EXTRACT TO READ:
Pyramid figures, subdivided into three coloured levels, were used to depict the energy and nutrient content of each meal.

Customer interviews

After the depicted pyramids had been displayed in the cafeteria for 2 weeks, 400 customers, randomly selected during a week, were invited to answer a brief interview. Before they had chosen their meal, the customers were interviewed by a dietitian in order to collect the following information: age, gender, weight, height, physical activity level (for computation of BMI and energy requirement), education level, occupation and place of origin. In addition, the following eight questions were asked:

  1. 1. ‘Do you think it is useful to know the nutritional content of the meals you consume?’

  2. 2. ‘Do you think that, knowing the meals’ nutritional content, you might choose a more balanced menu and improve your diet?’

  3. 3. ‘What nutritional content do you like to know?’

  4. 4. ‘Do you think that knowing the meal energy and fat content could help overweight subjects control their diet?’

  5. 5. ‘Have you changed your food choices at all since you have been informed of the meals’ nutritional values?’

  6. 6. ‘If yes, what do you choose now?’

  7. 7. ‘Do you consider the cafeteria nutritional proposal useful?’

  8. 8. ‘Do you think that this proposal could help you to choose correct food associations for a more balanced diet?’

Before the consumption of the meal and drinks, the dietitian observed and registered the food and drink items chosen by each customer, and then the nutritional and energy content of the meal and drinks was computed.

After consumption of the meal, two more questions were asked of each customer:

  1. 1. ‘Do you know your energy requirement?’

  2. 2. ‘How many calories do you think you have ingested today with your meal?’

Each customer interview took about 8 min.

Data analysis

Energy and nutrient content (protein, fat, carbohydrates and fibre) was computed for each meal standardized portion served in the cafeteria by a web program containing the food composition tables of the European Institute of Oncology(Reference Salvini, Parpinel and Gnagnarella25) database.

MATERIAL SUPPLIED:
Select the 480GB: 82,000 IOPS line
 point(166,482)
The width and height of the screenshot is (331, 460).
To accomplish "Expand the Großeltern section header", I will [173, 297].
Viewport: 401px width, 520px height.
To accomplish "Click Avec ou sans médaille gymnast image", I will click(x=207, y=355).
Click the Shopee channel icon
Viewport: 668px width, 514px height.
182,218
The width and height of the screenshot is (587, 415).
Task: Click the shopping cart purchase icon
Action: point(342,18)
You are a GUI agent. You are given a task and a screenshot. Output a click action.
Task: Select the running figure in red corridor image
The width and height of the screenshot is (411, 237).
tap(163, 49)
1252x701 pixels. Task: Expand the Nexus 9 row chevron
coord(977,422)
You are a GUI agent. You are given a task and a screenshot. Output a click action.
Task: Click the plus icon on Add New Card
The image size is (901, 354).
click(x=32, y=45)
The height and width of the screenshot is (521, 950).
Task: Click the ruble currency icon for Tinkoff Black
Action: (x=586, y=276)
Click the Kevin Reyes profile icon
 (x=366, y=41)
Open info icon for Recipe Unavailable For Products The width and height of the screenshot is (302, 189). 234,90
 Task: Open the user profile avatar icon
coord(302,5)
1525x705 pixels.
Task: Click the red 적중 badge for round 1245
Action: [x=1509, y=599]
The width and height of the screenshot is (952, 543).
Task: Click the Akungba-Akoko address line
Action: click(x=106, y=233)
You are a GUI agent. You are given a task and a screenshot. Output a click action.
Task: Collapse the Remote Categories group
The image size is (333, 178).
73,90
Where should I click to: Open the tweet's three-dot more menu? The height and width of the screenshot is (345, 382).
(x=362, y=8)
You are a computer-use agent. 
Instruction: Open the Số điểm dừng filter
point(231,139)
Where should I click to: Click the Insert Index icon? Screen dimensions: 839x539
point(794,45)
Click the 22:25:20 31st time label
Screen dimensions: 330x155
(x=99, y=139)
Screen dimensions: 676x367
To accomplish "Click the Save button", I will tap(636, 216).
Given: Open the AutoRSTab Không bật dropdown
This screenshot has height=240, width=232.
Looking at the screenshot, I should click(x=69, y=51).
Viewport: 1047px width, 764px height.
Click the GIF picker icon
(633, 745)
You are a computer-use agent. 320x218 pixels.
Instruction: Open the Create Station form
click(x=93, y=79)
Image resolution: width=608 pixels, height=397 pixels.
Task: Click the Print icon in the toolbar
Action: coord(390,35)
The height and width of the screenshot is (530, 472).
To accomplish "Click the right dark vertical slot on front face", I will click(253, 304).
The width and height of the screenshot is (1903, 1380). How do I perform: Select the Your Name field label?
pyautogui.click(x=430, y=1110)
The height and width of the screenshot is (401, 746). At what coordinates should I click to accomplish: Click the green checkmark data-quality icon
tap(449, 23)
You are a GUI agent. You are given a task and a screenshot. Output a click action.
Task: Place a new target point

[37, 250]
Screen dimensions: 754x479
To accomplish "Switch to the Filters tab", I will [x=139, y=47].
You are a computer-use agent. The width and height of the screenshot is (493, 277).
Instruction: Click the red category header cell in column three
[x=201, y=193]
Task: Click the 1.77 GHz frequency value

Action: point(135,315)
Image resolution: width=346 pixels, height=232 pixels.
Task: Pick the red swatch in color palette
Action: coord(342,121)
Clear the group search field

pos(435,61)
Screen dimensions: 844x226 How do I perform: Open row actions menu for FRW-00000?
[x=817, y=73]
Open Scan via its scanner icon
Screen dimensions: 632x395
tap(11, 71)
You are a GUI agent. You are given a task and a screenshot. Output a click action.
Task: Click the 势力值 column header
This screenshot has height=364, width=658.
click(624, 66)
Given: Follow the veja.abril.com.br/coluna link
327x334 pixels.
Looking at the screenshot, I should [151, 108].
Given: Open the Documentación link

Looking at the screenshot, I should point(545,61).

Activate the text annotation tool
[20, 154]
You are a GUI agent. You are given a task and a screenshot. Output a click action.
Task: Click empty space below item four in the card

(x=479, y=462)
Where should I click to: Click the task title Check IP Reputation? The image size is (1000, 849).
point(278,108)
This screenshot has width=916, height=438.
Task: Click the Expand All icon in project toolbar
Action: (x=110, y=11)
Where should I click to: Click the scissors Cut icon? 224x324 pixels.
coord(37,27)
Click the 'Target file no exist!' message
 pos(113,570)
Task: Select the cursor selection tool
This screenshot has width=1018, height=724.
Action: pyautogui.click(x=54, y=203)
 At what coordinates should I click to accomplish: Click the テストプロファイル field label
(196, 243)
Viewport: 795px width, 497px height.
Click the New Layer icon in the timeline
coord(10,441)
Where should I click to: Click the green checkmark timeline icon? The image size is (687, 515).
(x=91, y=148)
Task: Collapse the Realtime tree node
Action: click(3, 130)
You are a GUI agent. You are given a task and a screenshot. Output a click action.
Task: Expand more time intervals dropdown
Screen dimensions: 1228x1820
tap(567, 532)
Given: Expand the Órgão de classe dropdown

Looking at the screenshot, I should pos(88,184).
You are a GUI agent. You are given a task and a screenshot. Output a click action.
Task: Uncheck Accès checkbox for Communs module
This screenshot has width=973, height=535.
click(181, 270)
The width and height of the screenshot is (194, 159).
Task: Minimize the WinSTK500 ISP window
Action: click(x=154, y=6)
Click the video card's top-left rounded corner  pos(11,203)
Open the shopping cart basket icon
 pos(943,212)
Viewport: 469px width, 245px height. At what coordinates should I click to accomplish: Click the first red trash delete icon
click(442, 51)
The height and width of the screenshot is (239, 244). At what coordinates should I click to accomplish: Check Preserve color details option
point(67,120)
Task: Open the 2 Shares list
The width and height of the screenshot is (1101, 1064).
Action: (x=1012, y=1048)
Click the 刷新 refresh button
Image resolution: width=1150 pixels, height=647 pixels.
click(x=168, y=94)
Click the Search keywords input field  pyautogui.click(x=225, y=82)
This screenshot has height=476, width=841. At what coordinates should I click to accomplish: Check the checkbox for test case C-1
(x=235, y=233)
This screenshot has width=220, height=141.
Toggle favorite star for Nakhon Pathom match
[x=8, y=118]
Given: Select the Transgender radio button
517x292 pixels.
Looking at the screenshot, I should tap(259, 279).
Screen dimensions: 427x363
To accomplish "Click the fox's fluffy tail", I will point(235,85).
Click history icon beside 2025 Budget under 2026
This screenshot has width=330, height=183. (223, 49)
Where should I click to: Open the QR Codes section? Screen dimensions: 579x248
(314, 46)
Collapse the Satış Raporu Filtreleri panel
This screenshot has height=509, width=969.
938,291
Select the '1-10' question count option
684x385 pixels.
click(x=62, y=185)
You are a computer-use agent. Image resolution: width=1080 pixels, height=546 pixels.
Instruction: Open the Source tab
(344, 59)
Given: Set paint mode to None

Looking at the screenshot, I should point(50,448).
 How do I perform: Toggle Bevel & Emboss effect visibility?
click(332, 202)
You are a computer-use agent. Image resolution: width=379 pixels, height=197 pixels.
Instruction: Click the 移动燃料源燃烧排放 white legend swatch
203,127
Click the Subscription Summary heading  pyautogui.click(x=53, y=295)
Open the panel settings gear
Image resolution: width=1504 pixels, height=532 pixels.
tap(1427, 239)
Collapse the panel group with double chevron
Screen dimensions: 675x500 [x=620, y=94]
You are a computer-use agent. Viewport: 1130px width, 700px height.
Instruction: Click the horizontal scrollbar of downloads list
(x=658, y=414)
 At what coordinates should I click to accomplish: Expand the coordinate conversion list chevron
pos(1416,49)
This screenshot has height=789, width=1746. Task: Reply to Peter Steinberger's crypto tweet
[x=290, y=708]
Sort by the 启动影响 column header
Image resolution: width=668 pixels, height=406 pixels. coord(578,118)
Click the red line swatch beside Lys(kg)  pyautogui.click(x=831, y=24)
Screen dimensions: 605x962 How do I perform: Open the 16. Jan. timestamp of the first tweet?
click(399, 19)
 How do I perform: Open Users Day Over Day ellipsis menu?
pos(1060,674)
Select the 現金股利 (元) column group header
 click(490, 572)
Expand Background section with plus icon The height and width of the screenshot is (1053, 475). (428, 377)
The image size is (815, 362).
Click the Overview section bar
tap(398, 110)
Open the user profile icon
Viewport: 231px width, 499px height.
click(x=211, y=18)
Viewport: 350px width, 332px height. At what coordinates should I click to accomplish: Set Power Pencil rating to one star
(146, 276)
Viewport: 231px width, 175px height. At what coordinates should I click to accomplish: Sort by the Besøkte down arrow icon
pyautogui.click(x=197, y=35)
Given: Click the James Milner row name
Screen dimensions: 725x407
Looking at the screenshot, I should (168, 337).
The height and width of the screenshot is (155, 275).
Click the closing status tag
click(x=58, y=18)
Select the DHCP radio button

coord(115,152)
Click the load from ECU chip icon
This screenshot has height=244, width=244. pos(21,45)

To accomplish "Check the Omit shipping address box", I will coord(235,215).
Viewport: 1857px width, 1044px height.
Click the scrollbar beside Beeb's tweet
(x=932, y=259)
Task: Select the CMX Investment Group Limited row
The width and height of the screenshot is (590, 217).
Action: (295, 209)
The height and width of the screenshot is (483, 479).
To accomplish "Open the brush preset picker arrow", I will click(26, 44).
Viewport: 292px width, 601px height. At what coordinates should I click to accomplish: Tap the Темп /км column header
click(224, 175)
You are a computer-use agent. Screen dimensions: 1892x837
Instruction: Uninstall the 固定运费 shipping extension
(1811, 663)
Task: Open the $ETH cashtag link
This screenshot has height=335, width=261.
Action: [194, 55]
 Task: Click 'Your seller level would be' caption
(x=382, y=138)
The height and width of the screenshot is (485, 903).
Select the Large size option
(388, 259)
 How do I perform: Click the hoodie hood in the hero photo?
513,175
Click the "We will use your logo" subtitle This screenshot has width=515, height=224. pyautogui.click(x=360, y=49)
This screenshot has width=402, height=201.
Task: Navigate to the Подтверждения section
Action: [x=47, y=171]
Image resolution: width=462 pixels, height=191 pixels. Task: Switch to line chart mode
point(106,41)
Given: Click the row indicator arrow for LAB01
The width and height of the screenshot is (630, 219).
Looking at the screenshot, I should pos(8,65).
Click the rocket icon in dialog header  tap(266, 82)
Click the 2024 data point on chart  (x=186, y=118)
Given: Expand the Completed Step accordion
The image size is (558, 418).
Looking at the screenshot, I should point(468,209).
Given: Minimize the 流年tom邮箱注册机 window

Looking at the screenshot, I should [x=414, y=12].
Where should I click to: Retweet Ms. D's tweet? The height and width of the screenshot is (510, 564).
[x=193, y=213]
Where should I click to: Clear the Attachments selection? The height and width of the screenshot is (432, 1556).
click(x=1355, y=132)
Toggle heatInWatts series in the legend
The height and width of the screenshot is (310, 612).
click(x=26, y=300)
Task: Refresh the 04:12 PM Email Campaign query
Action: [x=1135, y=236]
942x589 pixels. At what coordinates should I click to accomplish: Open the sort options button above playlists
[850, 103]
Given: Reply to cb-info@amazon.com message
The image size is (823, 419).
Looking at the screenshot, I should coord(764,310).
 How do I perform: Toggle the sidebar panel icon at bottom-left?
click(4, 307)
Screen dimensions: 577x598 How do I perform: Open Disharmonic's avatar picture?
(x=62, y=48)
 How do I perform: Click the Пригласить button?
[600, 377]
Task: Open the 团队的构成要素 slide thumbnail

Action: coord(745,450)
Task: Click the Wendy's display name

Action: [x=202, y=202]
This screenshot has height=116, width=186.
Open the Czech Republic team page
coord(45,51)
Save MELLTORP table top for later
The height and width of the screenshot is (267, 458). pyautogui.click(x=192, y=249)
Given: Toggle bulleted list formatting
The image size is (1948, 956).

WHAT YOU WILL DO:
(1) Answer these from the cafeteria study text:
(a) For how long were the pyramid figures displayed in the cafeteria before the interviews?
(b) How many customers were invited to answer the interview?
(c) About how long did each customer interview take?
(2) Carry on the cafeteria study text from its last sentence.

RESPONSE LIST:
(1)
(a) 2 weeks
(b) 400
(c) About 8 minutes

(2)
BMI was computed for each customer as the self-reported weight in kilograms divided by the square of self-reported height in metres. Basal energy requirement was calculated using the equations of FAO/WHO/United Nations University(26) and then multiplied by the target physical activity level coefficient(26) as derived from the customer's answers during the interview on questions about physical activity, in order to compute the daily total energy requirement.

Data were analysed using the SPSS for PC statistical software package version 14 (SPSS Inc., Chicago, IL, USA). Descriptive statistics (means and standard deviations) were calculated. Pearson's correlation coefficients and Student t tests were used to study associations and differences between some of the variables investigated. The statistical significance level was set to P < 0·05 for all tests.

Ethical approval

The study received ethical approval from Pavia University. All participants had the purpose of the study explained to them, received an information leaflet and provided written consent before participating.

Results

Meals’ nutritional values and pyramid figures

The list of foods available in the cafeteria and their portion sizes are shown in Table 1, reporting 216 meals grouped into fourteen items. The random weight measurements of the available meals, carried out during a period of 4 weeks by three trained dietitians, showed that most of the portions were large sizes as well as greater than those suggested by the Italian portion standards(27, 28).

Table 1 List of meals available in the cafeteria and their portion sizes

*Bread, not filled.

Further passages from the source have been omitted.